We have no dedicated servers as we're running everything on GCE. Our use case is highly specific as we've a huge ingress network requirements, which we're getting free of charge.

> "You can buy at least a dozen U for that each month and then pay for nothing but where it lives." We don't need dozen a month. We need hundreds now. We may not need them in 6 months though and then what? Will I rent them out?

That's the sort of capacity planning and management an operations chief would do for you several quarters out, based on experience with shifting business needs that they have acquired over a career of dealing with highly specific use cases.

Think of it as putting an intelligent layer between your demand metrics and your server fleet. I live for utilization, just like you live for your product. Hire an operations nerd who does and your company will be much better off for it; based on description it sounds like you or the other engineers are already involved in operations anyway, so you probably won't need two. Hire one and let them tell you.

So you're saying that we have to rely on a magic wizard to guess our future capacity?

Whatever. We'll just redo the collo vs GCE comparison accounting for the wizard fee and a margin of error on his future guess:

- Should be at least $200k/year (USA) or £100k/year (UK) for that kind of skill. How many of such wizard do we need? This price is only for one.

- Add 100% on the expected hardware costs. Because hardware is cheap, what is expensive is buying the wrong hardware and having to buy it again.

Would you denigrate a software engineer by saying you had to rely on them as a magic wizard for their knowledge the same way you're referring to someone with ops/capacity planning experience?

Experience and knowledge isn't wizardry or magic, but as a business owner you're free to burn up your cash on pride if that's what you'd like to do. Not every problem's solution is a google search or API call away.

I am a SRE, I've done software engineering for years, and I do ops and lots of capacity planning at the moment. I have no intention to denigrate anyone.

The word you should have focused on was 'magic'. In the same way that magic does not exist, it is not possible to plan future capacity with accuracy. It can even get worse if the system is of limited size because the time spent on analysing and planning can quickly cover the savings.

The only way to have good predictions is to already have the systems running in production [for months], with a [mostly] static user base, running applications that don't evolve, and never add any additional service. Given these circumstances, we could have good metrics on current usage and make good prediction on the future... except that to be at this point the hardware has had to be bought already.

> In the same way that magic does not exist, it is not possible to plan future capacity with accuracy.

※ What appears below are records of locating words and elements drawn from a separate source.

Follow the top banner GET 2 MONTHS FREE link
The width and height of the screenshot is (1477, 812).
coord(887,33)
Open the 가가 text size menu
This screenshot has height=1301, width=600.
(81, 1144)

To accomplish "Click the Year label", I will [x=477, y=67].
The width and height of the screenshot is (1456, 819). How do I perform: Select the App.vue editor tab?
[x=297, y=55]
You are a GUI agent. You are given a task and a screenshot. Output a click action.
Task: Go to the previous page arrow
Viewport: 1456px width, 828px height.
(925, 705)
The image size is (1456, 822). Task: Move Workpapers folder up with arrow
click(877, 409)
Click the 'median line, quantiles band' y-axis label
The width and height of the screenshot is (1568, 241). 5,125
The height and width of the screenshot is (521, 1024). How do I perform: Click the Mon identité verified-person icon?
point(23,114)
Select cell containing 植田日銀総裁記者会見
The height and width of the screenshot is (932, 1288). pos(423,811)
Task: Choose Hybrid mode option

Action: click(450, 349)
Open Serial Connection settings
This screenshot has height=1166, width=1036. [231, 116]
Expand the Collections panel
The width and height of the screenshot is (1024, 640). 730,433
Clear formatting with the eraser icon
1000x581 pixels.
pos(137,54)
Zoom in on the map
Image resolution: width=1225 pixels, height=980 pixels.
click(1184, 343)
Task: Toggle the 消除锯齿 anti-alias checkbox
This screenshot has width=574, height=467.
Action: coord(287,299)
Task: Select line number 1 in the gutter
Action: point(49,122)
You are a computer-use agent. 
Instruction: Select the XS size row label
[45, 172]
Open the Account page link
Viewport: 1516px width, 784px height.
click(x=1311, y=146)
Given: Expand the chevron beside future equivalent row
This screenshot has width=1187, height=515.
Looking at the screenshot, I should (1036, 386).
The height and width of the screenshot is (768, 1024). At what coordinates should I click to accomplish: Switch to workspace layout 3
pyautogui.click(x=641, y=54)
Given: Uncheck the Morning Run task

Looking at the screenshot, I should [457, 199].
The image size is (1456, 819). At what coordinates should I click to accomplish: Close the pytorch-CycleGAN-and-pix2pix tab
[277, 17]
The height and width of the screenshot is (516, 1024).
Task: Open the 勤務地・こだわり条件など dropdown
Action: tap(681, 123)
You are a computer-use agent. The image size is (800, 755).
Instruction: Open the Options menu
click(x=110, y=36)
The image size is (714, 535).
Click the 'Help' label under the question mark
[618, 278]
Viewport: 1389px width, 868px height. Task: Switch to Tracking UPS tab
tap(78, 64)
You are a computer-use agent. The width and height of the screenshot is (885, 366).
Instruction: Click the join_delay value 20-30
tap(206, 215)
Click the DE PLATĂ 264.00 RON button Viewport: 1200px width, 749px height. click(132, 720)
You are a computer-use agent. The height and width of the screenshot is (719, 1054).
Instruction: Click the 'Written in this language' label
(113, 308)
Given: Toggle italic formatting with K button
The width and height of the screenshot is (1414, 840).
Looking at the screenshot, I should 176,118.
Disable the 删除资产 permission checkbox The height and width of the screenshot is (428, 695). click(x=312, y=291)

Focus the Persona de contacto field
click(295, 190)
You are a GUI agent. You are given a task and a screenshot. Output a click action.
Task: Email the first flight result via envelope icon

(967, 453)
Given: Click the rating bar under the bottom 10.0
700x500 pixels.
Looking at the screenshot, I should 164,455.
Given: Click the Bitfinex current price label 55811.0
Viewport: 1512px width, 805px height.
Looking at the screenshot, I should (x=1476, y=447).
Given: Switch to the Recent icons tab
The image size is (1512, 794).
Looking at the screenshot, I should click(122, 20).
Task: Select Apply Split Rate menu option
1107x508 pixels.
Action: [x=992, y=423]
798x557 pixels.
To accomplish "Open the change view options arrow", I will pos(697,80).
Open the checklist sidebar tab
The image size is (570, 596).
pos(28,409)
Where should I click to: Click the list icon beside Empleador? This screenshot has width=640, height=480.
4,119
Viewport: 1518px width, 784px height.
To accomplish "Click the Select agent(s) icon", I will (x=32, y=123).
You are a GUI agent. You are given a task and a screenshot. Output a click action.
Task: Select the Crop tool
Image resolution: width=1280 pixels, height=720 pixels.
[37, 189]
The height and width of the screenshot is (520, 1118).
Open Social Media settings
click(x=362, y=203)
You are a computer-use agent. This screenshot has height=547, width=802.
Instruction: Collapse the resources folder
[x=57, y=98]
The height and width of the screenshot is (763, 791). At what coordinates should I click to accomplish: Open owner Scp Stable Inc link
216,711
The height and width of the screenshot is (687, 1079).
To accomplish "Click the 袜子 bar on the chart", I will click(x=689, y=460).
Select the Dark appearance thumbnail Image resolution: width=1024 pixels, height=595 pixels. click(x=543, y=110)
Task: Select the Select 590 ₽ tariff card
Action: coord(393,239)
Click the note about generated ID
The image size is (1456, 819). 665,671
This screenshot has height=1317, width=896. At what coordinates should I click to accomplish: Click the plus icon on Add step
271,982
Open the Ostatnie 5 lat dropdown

I...what? Capacity Planning for Unpredictable Growth is literally SRE 103. It's hard and will have a margin of error, yes, but it's not bloody magic. The "magic" is in identifying and collecting the correct metrics that somewhat model the abstracted utilizations of the property, because almost everyone picks the wrong ones; this is situational so there is no blanket advice to offer except that load average is almost certainly wrong, as well as consulting only one metric. If you're working capacity from five or six key application metrics you're probably on the right path.

SRE is, quite specifically, application operations engineering. If you can't model your application's growth I'd be more inclined to call you an SA. (There's absolutely nothing wrong with that, to be clear, even speaking as an SRE. And I am aware several valley companies are diluting the term.)